Wireless M-Bus support

TECHBASE has added high performance module for wireless M-Bus connectivity and multi-hop networking into Moduino series expansion options. The module is configured as an embedded micro system or simple data modem for low power applications in the metering specifically allocated band of 169 MHz or in the ISM band of 868 MHz. The device is can be configured for interoperability in a WMBus network for Industrial IoT applications.

The RF implementation guarantees best-in-class performance in terms of covered area and power consumption. The output power can be increased up to +30 dBm on the 169 MHz band (+27 dBm on optimized version for highest power efficiency) and up to +15 dBm on the 868 MHz band. The extremely reduced power consumption gives access to long lasting battery life requirement (up to 2 μA in sleep mode for wireless M-Bus module with an RTC clock running).

The Moduino devices  can be provided with a W-MBus stack specifically developed by Embit for the platform that allows to integrate the module in the desired system without effort and simplify the interaction in WMBus networks.

 

The newest addition to TECHBASE’s Industrial IoT Ecosystem is a lightweight, but powerful energy-efficient and fully capable automation controller series, called Moduino – an industrial computer for remote data control and management, equipped with latest ESP32 compute module, wide range of serial, digital and analog inputs/outputs and wireless communication interfaces.

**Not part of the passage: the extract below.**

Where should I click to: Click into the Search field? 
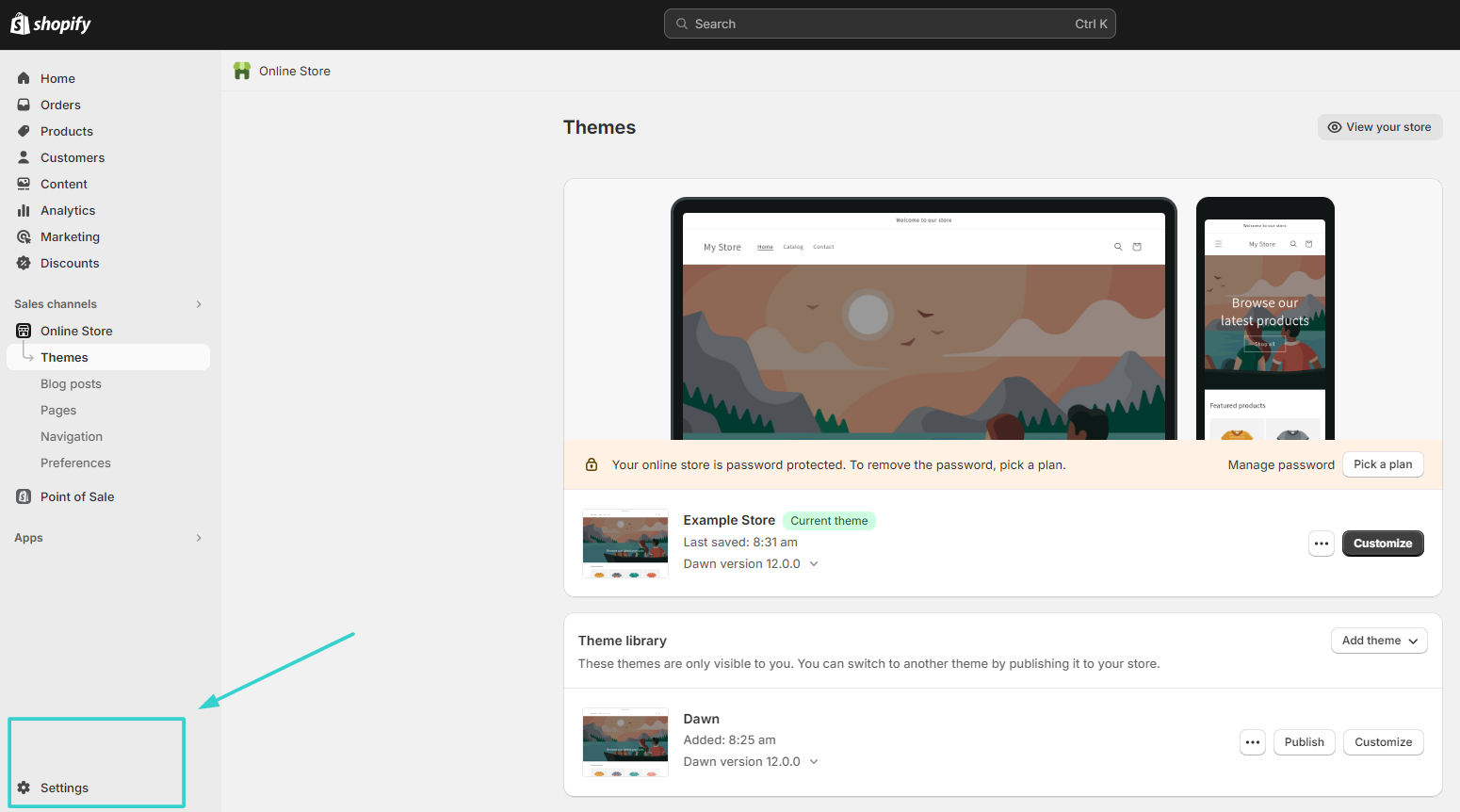(x=889, y=24)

This cost effective solution is perfect for end-point devices.

Moduino is powered by ultra-low power Dual-Core Tensilica LX6 240 MHz processor with 512KB RAM (up to 4MB) and 4MB SPI flash memory on-board. Integrated Wi-Fi/BLE modem and extra wireline/wireless interfaces make the Moduino micro-computer a versatile addition to Industrial IoT solutions offered by TECHBASE company. For more complex installations and for those, who need high integration capabilities, the Moduino devices can easily work remotely with existing ModBerry gateway for data accumulation and monitoring, to perform specific actions before sending the data to cloud services. The Moduino-ModBerry installation can work as standalone Ecosystem (for example via MQTT), providing fog-computing to any installation.

Wireless solution

Both Moduino X1 & X2 offer built-in Wi-Fi & Bluetooth 4.2 and support for LoRa, Sigfox, LTE cat. M1, NarrowBand-IoT (LTE cat. NB1) modems. Currently the support of ZigBee modems is under development. Moduino is equipped with standard U.FL (IPEX) external antenna connectors, allowing the device to reach up to 1km range (for Wi-Fi modem) and expanding the range for other wireless interfaces.

Battery and AC powered

Two multi-sized units X1 and X2 represent diversified approach to IIoT installations for remote data access & management. The main difference between Moduino X1 and it’s larger brother Moduino X2, apart from size, is a battery power support for X1 due to lower energy demand, making it independent from local power grid – perfect for remote installations and scattered objects monitoring. Both solutions can be powered by regular power supply with UPS support (LiPo & Supercapacitor batteries), offer wide range of serial, digital and analog inputs/outputs assisted with support of wireless communication interfaces.

Operating systems & software

Use of ESP32-WROVER compute module adds the support for real-time operating systems (compared to most Raspberry Pi based Linux and Windows OS versions), and openness of the Espressif’s platform to Moduino industrial automation controller. Thanks to enormous community of ESP32 and Arduino users and developers, the Moduino can now adapt existing software solutions, tools and programming environments,  for example:

  • ESP-IDF (Espressif IoT Development Framework)
  • Zephyr Project (scalable RTOS)
  • Arduino (C++)
  • MicroPython
  • Mongoose OS
  • etc.

End-point sensors

The Moduino device is a comprehensive end-point controller for variety of sensors located throughout any installation. It fully supports temperature and humidity sensors and new ones are currently developed, e.g. accelerometer, gyroscope, magnetometer, etc.